How do we balance out what we want with what others want ?
Doesn’t this just have to be the biggest question we all face as human beings?
Getting what we want, living the life we want, but getting on with others when they might want something quite diifferent from us.
It happens in families, at work, in politics, in religion, in race, everywhere we interact with others. We are social animals, wanting to belong, and then at the same time we get really annoyed with people and don’t want them around. How contrary!
So how do we work it all out and find the perfect answer?
The first answer is that we don’t. Our lives are perpetually evolving. We have to find beauty in the flaws, the challenges the imperfections and the journey both rocky and smooth. Absolute perfection, absolute order, 24/7 happiness is an illusion.

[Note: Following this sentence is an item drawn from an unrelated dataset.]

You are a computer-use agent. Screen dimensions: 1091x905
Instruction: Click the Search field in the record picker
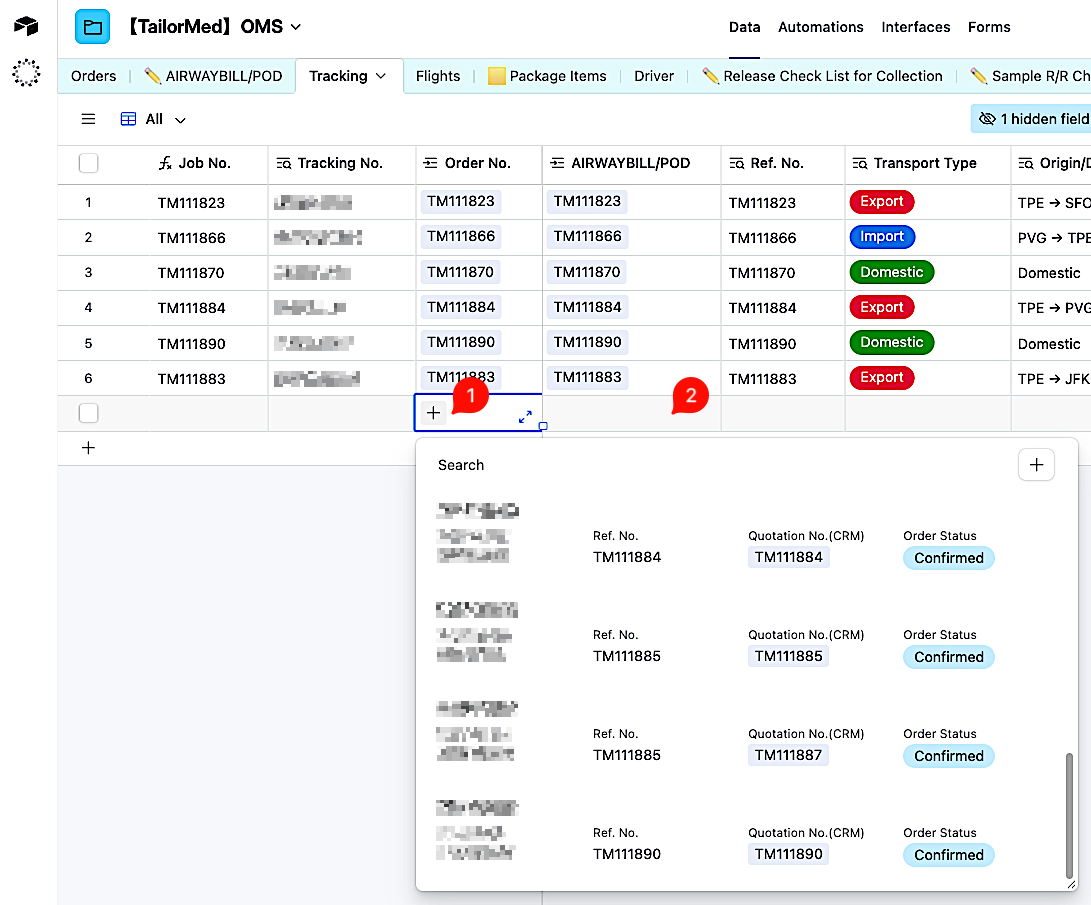coord(700,465)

I’ve got neighbours who are very different from me, but we have got on really well for the best part of 20 years.
We don’t live in each other’s pockets like good friends, but we don’t ignore one another either. There have been times we have hung out a lot, and times where we have not said much to each other for days or weeks.
We have not always agreed on things, and in fact sometimes we have some very different and opposing views on things. But we get on. Some where along the line, we have built a deep mutual respect, a respect of difference, and a respect for what we share in common.
There is a love, and you can say in a certain way, it is an unconditional love, the kind you have in families where you might not get on, might not have everything in common, but you are family, and you love one another.
Seems to me to Love Your Neighbour should come from a place of love, of respect that does not mean going out of your own way to the point you are not doing or living the way you want to.
Loving Your Neighbour is being free to disagree with them, to be annoyed by them, to live a totally different life from them, and not tolerate them out of obligation or avoidance because you feel you SHOULD. It will never work.
So the answer to achieving world peace with a better community of diversity in thinking, lifestyle, beliefs, ethnicity and ability is accepting that we always all be different from one another. And in fact we would probably hate it if we were all exactly the same, surely we would be like robots!
As the great community builder, Peter Block puts it:
” Dissent is the cousin of diversity; the respect for wide range of beliefs.
This begins by allowing people the space to say “no”.
If we cannot say “no” then “yes” has no meaning.
Each needs the chance to express their doubts and reservations without having to justify them, or move quickly into problem solving.
“No” is the beginning of the conversation for commitment.
Doubt and “no” is a symbolic expression of people finding their space and role in the strategy.
It is when we fully understand what people do not want that choice becomes possible.
The leadership task is to surface doubts and dissent without having an answer to every question.”